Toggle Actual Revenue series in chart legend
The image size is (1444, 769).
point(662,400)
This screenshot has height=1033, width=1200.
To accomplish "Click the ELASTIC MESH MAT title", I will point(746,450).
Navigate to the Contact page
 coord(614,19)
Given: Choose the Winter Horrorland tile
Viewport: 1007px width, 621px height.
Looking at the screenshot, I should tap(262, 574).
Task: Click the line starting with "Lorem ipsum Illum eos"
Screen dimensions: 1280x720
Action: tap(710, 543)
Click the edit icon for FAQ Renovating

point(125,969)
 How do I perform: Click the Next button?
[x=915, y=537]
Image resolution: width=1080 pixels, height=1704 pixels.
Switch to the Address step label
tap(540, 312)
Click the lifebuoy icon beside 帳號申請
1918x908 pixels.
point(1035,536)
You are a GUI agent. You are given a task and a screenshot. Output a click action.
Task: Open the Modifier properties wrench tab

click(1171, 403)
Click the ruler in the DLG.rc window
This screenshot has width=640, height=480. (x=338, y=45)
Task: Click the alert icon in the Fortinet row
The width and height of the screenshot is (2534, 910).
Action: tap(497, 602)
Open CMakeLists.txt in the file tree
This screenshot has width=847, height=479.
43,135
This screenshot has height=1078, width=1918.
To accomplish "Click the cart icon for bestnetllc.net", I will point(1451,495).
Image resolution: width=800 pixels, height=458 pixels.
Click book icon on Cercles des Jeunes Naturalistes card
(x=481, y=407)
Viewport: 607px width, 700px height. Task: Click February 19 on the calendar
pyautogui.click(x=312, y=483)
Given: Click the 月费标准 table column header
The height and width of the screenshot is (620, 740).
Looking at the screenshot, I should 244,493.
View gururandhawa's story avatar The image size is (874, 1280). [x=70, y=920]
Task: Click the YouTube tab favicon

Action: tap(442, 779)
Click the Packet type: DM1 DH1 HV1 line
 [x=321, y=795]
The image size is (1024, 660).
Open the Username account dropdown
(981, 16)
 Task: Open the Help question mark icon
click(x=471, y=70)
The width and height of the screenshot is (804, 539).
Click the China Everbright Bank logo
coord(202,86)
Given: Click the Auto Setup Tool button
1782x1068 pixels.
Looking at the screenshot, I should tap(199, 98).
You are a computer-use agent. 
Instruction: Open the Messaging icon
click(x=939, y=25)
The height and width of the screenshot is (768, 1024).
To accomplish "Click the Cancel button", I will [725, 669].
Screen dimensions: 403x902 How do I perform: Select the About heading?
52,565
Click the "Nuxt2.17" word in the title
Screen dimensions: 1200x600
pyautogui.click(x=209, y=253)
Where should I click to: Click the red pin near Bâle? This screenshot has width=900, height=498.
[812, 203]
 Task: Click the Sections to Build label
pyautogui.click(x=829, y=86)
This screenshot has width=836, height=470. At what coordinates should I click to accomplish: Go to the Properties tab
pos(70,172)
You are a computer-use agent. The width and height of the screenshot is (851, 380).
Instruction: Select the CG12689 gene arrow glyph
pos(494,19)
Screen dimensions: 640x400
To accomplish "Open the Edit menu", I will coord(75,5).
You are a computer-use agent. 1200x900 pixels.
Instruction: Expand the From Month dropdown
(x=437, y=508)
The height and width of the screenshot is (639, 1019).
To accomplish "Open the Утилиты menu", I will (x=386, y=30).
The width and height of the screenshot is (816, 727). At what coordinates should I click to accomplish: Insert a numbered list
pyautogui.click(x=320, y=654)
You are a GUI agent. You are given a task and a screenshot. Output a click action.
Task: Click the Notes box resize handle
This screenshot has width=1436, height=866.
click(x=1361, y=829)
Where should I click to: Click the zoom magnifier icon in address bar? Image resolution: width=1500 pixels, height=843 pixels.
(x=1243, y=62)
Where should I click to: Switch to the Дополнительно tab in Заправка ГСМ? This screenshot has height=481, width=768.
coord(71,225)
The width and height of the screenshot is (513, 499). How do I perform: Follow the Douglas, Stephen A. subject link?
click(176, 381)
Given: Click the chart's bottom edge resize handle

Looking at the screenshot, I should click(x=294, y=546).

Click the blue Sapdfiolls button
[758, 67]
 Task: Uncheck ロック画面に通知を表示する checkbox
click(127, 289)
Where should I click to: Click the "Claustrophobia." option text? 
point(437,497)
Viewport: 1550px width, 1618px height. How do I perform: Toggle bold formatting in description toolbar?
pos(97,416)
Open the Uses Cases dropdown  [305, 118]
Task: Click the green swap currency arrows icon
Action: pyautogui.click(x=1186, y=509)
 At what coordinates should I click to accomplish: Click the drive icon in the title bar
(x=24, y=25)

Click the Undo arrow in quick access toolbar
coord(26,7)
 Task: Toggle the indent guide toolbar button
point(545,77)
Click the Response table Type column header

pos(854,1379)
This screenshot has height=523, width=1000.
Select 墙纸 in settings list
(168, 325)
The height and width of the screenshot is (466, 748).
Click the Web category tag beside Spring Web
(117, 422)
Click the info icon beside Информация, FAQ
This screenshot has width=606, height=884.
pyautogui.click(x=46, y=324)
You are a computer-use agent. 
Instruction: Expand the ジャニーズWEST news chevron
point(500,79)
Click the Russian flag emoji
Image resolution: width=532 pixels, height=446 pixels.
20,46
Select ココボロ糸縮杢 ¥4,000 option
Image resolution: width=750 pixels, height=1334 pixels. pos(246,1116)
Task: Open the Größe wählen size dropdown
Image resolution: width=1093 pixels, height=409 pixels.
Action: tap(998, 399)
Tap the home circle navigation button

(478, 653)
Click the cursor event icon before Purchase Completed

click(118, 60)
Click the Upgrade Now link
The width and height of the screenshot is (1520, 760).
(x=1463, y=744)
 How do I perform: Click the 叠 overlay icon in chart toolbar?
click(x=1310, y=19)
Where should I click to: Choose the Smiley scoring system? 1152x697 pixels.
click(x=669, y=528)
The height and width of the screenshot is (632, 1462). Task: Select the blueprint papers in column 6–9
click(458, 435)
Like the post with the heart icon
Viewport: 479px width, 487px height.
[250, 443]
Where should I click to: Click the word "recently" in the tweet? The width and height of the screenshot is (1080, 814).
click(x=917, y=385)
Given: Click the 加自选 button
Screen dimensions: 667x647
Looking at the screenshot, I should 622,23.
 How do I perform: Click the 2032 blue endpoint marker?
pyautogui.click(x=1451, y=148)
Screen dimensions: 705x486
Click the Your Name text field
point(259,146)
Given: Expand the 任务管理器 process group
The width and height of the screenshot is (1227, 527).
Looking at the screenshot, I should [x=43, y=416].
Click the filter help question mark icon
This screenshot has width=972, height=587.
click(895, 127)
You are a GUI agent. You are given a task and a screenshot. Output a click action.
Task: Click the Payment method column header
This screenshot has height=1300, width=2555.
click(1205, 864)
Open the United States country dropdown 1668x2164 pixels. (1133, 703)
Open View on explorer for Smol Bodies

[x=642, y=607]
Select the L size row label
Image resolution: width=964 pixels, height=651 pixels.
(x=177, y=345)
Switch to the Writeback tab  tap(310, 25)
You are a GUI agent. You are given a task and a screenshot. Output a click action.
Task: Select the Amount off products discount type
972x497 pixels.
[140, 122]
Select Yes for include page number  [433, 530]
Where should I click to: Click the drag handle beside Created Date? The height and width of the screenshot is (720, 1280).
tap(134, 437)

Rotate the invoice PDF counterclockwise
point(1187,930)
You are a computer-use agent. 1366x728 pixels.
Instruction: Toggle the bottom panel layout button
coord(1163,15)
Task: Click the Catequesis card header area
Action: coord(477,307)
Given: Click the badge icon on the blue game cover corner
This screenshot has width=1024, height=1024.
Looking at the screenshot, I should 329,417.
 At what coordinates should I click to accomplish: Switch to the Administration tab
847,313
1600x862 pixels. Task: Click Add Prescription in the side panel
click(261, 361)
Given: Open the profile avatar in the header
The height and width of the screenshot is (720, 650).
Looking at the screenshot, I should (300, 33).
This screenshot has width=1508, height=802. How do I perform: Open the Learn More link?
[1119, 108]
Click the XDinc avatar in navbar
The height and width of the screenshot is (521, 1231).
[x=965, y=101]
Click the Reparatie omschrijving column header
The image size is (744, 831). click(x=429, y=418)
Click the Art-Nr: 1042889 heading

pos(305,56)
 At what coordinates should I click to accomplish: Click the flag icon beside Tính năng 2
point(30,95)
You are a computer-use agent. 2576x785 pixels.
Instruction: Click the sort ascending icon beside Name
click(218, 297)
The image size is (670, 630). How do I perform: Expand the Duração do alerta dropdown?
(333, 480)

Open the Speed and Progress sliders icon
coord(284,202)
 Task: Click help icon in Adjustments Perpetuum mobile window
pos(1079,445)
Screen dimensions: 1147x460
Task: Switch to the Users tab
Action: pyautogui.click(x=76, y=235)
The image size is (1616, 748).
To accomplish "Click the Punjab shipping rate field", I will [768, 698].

▶ _EXERCISE BRIEF_:
Beginning with the line containing "Click the lifebuoy icon beside 帳號申請" and ending with the line containing "Task: Click the alert", extract those lines exactly from the listing above, and only those.

▶ _EXERCISE OUTPUT_:
Click the lifebuoy icon beside 帳號申請
1918x908 pixels.
point(1035,536)
You are a GUI agent. You are given a task and a screenshot. Output a click action.
Task: Open the Modifier properties wrench tab

click(1171, 403)
Click the ruler in the DLG.rc window
This screenshot has width=640, height=480. (x=338, y=45)
Task: Click the alert icon in the Fortinet row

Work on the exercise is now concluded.